Return each of the rows below word for word, with nothing changed.

------------------------------

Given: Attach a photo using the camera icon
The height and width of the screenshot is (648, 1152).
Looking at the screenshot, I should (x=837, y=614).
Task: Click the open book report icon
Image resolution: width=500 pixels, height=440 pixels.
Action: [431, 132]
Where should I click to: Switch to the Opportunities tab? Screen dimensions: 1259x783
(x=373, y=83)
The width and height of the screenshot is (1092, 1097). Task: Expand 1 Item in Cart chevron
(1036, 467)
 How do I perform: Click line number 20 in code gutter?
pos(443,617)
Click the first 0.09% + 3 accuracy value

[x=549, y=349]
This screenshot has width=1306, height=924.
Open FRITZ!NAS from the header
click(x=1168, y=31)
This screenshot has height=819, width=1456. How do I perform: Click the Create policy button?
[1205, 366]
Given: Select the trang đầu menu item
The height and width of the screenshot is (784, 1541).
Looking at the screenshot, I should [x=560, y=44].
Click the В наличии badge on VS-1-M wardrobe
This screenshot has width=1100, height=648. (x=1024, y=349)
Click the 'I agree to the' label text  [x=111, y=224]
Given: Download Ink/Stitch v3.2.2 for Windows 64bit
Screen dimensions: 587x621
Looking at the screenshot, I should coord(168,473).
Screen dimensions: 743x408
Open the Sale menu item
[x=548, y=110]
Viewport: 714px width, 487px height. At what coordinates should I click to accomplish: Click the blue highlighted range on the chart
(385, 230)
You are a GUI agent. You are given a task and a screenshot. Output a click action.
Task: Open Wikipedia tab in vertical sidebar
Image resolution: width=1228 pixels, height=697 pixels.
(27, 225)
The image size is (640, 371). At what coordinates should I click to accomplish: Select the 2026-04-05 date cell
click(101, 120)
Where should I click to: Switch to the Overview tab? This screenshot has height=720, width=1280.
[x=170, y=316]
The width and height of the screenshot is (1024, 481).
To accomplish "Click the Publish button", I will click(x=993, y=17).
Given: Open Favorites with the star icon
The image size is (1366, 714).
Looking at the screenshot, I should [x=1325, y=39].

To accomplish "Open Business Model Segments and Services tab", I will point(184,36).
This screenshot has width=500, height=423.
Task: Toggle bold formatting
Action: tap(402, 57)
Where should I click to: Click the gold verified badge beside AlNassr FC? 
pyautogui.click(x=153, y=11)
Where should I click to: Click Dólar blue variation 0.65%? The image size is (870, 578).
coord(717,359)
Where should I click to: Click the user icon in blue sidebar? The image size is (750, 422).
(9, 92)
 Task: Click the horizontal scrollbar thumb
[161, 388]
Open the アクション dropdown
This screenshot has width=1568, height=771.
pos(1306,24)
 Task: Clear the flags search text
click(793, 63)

------------------------------

_Solution_.
Given: Attach a photo using the camera icon
The height and width of the screenshot is (648, 1152).
Looking at the screenshot, I should (x=837, y=614).
Task: Click the open book report icon
Image resolution: width=500 pixels, height=440 pixels.
Action: [431, 132]
Where should I click to: Switch to the Opportunities tab? Screen dimensions: 1259x783
(x=373, y=83)
The width and height of the screenshot is (1092, 1097). Task: Expand 1 Item in Cart chevron
(1036, 467)
 How do I perform: Click line number 20 in code gutter?
pos(443,617)
Click the first 0.09% + 3 accuracy value

[x=549, y=349]
This screenshot has width=1306, height=924.
Open FRITZ!NAS from the header
click(x=1168, y=31)
This screenshot has height=819, width=1456. How do I perform: Click the Create policy button?
[1205, 366]
Given: Select the trang đầu menu item
The height and width of the screenshot is (784, 1541).
Looking at the screenshot, I should [x=560, y=44].
Click the В наличии badge on VS-1-M wardrobe
This screenshot has width=1100, height=648. (x=1024, y=349)
Click the 'I agree to the' label text  [x=111, y=224]
Given: Download Ink/Stitch v3.2.2 for Windows 64bit
Screen dimensions: 587x621
Looking at the screenshot, I should coord(168,473).
Screen dimensions: 743x408
Open the Sale menu item
[x=548, y=110]
Viewport: 714px width, 487px height. At what coordinates should I click to accomplish: Click the blue highlighted range on the chart
(385, 230)
You are a GUI agent. You are given a task and a screenshot. Output a click action.
Task: Open Wikipedia tab in vertical sidebar
Image resolution: width=1228 pixels, height=697 pixels.
(27, 225)
The image size is (640, 371). At what coordinates should I click to accomplish: Select the 2026-04-05 date cell
click(101, 120)
Where should I click to: Switch to the Overview tab? This screenshot has height=720, width=1280.
[x=170, y=316]
The width and height of the screenshot is (1024, 481).
To accomplish "Click the Publish button", I will click(x=993, y=17).
Given: Open Favorites with the star icon
The image size is (1366, 714).
Looking at the screenshot, I should [x=1325, y=39].

To accomplish "Open Business Model Segments and Services tab", I will point(184,36).
This screenshot has width=500, height=423.
Task: Toggle bold formatting
Action: tap(402, 57)
Where should I click to: Click the gold verified badge beside AlNassr FC? 
pyautogui.click(x=153, y=11)
Where should I click to: Click Dólar blue variation 0.65%? The image size is (870, 578).
coord(717,359)
Where should I click to: Click the user icon in blue sidebar? The image size is (750, 422).
(9, 92)
 Task: Click the horizontal scrollbar thumb
[161, 388]
Open the アクション dropdown
This screenshot has width=1568, height=771.
pos(1306,24)
 Task: Clear the flags search text
click(793, 63)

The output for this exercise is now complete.